Salomaqui Island is a small fishing village in the region of Kay Duke.

The village is located about 62 feet above sea level with a gradual sandy slope to the shoreline. The village has four families with a total of ten adults and ten children.

The villagers own two large commercial fishing boats and five motorized Bangkas (twenty-foot fishing boats fitted with double outriggers one on each side).  The commercial fishing boats are anchored in open water and transport to and from the shore is by a small rowboat.

The Bangkas were pulled ashore and further pulled halfway up the beach. These boats were painted a bright yellow, along with the larger boats, for easy sightings on the open water.

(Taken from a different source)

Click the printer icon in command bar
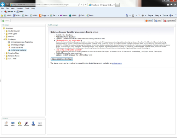 pos(143,16)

During the monsoon season, the Bangkas were stored upside down to keep the rain from filling the hull with water, they were anchored to the beach with spikes driven into the sand and ropes tighten across them so that they wouldn’t blow away.

The large boats are usually anchored in the deeper water. If a storm with high winds is forecast the boats are sailed to the docks at Angas a few miles north. This is usually done during the southwest monsoon season or Habagat which brings heavy rain, high winds, and typhoons.

The northeast monsoon season or Amihan is dryer and cooler. This is the time when the fishermen take their boats to the water. This is a favourable time for fishing and less dangerous from high winds.